## Job A:
According to the article on Grok log parsing, which tool helped build the pattern interactively?
## Job B:
Extend the article on Grok log parsing, beginning right after its final sentence.

## Page excerpt:
((

Each Ingest pipeline has a name that can be specified by the sender of the logs (in this case, the Docker log driver) in case they want the logs to be transformed by it.

Grok log entries in Elasticsearch

The text message of a log entry can be parsed by an ingest pipeline with a Grok processor. According to Wikipedia, the term "grok" was coined by the American writer Robert A. Heinlein, and it roughly means "to understand intuitively". In a nutshell, Grok processors can be configured with regex-like patterns to capture interesting parts of a text content.

To create my pattern I was relying on the Online Grok Pattern Debugger Tool which helped me interactively come up with the proper expression. Otherwise if something is broken in the pipeline, you can see it in the client side, in this case, by investigating the logs of the Docker driver.

After some trial and error I came up with the following pattern to grok the log produced by a default Spring Boot application:

^%{TIMESTAMP_ISO8601:timestamp} +%{DATA:level} +%{NUMBER:pid} +--- +\[ *%{DATA:thread} *\] +%{DATA:class} +: +%{DATA:messagecontent}$

Finally, the container has to be started with an extra parameter to tell the log driver to use this pipeline: --log-opt pipeline="parse_spring_log". After this the different parts of the log entry can be observed individually, opening up the possibility to filter and group entries based on those values.

The payload is now parsed, and the fields can be individually observed.

))

## Given information:
((

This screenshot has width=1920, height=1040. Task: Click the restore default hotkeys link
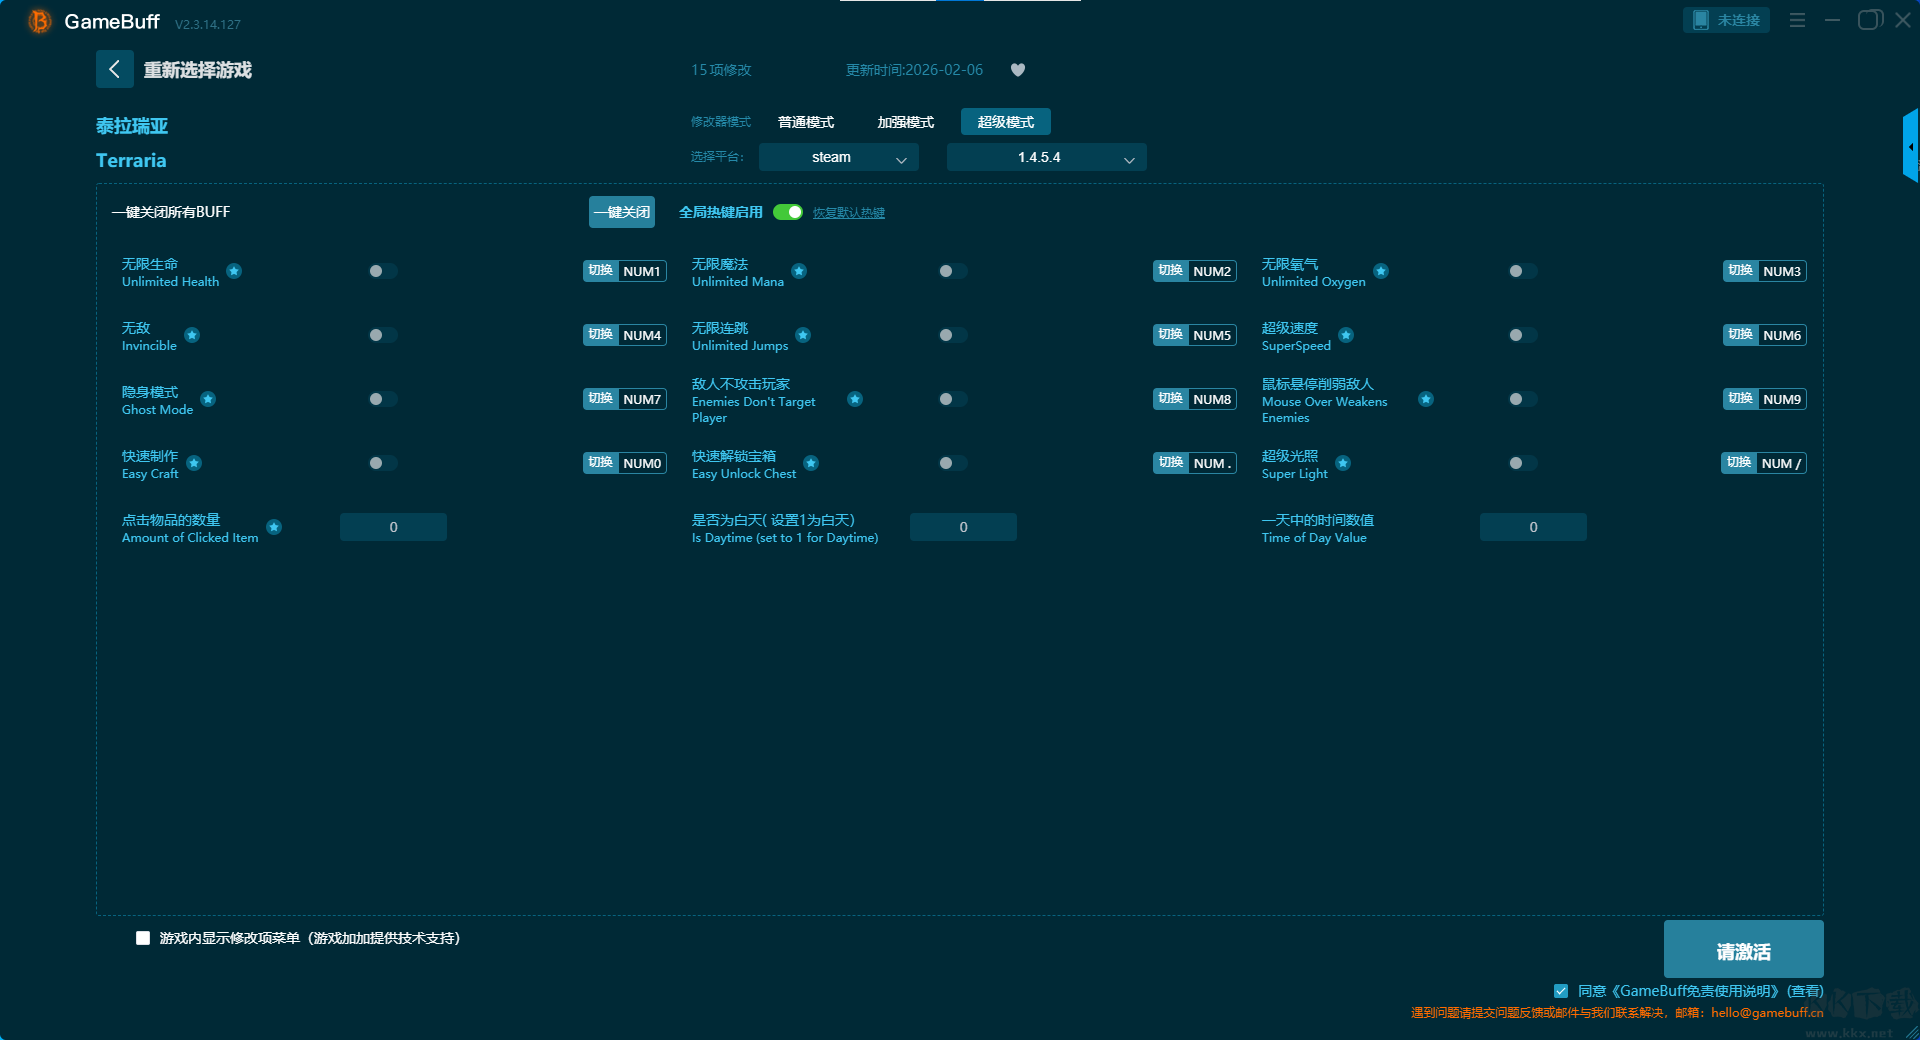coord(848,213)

))

## Task output A:
The Online Grok Pattern Debugger Tool.

## Task output B:
Produce JSON log entries in the application

Another way to go is to produce log messages that are easier to parse. For this, I used the LogstashEncoder by adding a custom logback-spring.xml configuration to the Spring Boot application:

<?xml version="1.0" encoding="UTF-8"?>
<configuration>
  <appender name="logstashAppender" class="ch.qos.logback.core.ConsoleAppender">
    <encoder class="net.logstash.logback.encoder.LogstashEncoder"/>
  </appender>
  <root level="INFO">
    <appender-ref ref="logstashAppender"/>
  </root>
</configuration>

After this change, the application's log will change and it will emit JSON documents similar to these ones:

{"@timestamp":"2021-05-04T21:21:44.003+02:00","@version":"1","message":"This is a sample INFO message","logger_name":"elklogstashexample.elkexample.MyController","thread_name":"http-nio-8080-exec-1","level":"INFO","level_value":20000}

However, by default these messages are still interpreted as blobs of plain text by default. To solve this issue we have to create and use an Ingest pipeline, but this time with a JSON Processor.

Summary

By the end of this post the Spring Boot application and the Elastic Stack is happily dealing with the logs on our local machine, ready to be customized with dashboards and alerting to turn this data into information.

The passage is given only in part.